_Record excerpts_
┌──

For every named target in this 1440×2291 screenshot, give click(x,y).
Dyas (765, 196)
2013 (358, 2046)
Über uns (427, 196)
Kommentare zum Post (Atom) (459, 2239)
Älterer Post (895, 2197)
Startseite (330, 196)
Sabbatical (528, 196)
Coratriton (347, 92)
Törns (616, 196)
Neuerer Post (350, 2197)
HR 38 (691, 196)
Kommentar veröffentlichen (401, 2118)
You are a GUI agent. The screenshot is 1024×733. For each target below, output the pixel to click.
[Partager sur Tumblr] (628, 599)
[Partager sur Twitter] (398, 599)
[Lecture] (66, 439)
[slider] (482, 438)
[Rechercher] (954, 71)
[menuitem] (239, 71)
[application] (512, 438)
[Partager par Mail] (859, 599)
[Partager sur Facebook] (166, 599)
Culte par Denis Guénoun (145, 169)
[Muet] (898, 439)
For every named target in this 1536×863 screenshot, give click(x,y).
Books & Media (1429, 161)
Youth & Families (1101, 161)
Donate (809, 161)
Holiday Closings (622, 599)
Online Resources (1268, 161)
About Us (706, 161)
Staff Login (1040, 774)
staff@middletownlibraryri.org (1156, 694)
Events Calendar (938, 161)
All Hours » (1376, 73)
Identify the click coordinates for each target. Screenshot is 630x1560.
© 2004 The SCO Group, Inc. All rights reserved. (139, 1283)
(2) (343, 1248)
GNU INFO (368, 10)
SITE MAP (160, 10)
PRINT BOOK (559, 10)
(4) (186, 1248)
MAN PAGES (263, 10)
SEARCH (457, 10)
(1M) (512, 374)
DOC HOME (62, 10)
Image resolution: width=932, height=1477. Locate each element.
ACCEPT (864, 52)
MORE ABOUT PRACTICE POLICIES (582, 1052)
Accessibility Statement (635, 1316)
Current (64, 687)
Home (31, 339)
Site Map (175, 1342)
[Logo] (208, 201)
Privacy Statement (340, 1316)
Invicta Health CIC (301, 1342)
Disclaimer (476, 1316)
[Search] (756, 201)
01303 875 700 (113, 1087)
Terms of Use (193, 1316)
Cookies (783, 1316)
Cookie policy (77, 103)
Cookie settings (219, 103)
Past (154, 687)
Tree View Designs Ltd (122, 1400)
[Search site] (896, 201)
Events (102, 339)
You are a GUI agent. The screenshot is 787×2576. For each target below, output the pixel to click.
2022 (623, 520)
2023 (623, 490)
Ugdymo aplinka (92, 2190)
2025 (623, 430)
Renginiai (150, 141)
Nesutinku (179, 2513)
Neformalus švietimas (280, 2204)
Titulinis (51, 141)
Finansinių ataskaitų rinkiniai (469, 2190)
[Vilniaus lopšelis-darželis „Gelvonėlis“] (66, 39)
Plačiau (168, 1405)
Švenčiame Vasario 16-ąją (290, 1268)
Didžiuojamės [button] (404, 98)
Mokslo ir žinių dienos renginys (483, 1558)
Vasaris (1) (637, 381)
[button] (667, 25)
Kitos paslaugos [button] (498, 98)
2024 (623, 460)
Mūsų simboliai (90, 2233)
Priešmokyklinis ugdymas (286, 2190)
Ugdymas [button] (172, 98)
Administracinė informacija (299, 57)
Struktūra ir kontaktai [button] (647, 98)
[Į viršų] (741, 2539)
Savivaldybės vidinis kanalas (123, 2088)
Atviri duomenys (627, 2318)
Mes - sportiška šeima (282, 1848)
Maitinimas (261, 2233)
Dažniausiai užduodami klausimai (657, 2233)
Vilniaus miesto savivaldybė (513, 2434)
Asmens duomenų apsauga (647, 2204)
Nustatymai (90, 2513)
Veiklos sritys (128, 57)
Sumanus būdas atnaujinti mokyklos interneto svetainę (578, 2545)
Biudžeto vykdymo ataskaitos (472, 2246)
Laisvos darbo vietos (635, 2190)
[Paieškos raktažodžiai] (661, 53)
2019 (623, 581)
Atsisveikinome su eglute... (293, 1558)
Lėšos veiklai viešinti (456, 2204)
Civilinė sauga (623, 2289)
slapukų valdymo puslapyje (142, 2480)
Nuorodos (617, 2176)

└──

_Task details_
Print the records above exactly, from the start through the line that contains "Events (102, 339)", including both ends.

_Exercise answer_
For every named target in this 1440×2291 screenshot, give click(x,y).
Dyas (765, 196)
2013 (358, 2046)
Über uns (427, 196)
Kommentare zum Post (Atom) (459, 2239)
Älterer Post (895, 2197)
Startseite (330, 196)
Sabbatical (528, 196)
Coratriton (347, 92)
Törns (616, 196)
Neuerer Post (350, 2197)
HR 38 (691, 196)
Kommentar veröffentlichen (401, 2118)
You are a GUI agent. The screenshot is 1024×733. For each target below, output the pixel to click.
[Partager sur Tumblr] (628, 599)
[Partager sur Twitter] (398, 599)
[Lecture] (66, 439)
[slider] (482, 438)
[Rechercher] (954, 71)
[menuitem] (239, 71)
[application] (512, 438)
[Partager par Mail] (859, 599)
[Partager sur Facebook] (166, 599)
Culte par Denis Guénoun (145, 169)
[Muet] (898, 439)
For every named target in this 1536×863 screenshot, give click(x,y).
Books & Media (1429, 161)
Youth & Families (1101, 161)
Donate (809, 161)
Holiday Closings (622, 599)
Online Resources (1268, 161)
About Us (706, 161)
Staff Login (1040, 774)
staff@middletownlibraryri.org (1156, 694)
Events Calendar (938, 161)
All Hours » (1376, 73)
Identify the click coordinates for each target. Screenshot is 630x1560.
© 2004 The SCO Group, Inc. All rights reserved. (139, 1283)
(2) (343, 1248)
GNU INFO (368, 10)
SITE MAP (160, 10)
PRINT BOOK (559, 10)
(4) (186, 1248)
MAN PAGES (263, 10)
SEARCH (457, 10)
(1M) (512, 374)
DOC HOME (62, 10)
Image resolution: width=932, height=1477. Locate each element.
ACCEPT (864, 52)
MORE ABOUT PRACTICE POLICIES (582, 1052)
Accessibility Statement (635, 1316)
Current (64, 687)
Home (31, 339)
Site Map (175, 1342)
[Logo] (208, 201)
Privacy Statement (340, 1316)
Invicta Health CIC (301, 1342)
Disclaimer (476, 1316)
[Search] (756, 201)
01303 875 700 (113, 1087)
Terms of Use (193, 1316)
Cookies (783, 1316)
Cookie policy (77, 103)
Cookie settings (219, 103)
Past (154, 687)
Tree View Designs Ltd (122, 1400)
[Search site] (896, 201)
Events (102, 339)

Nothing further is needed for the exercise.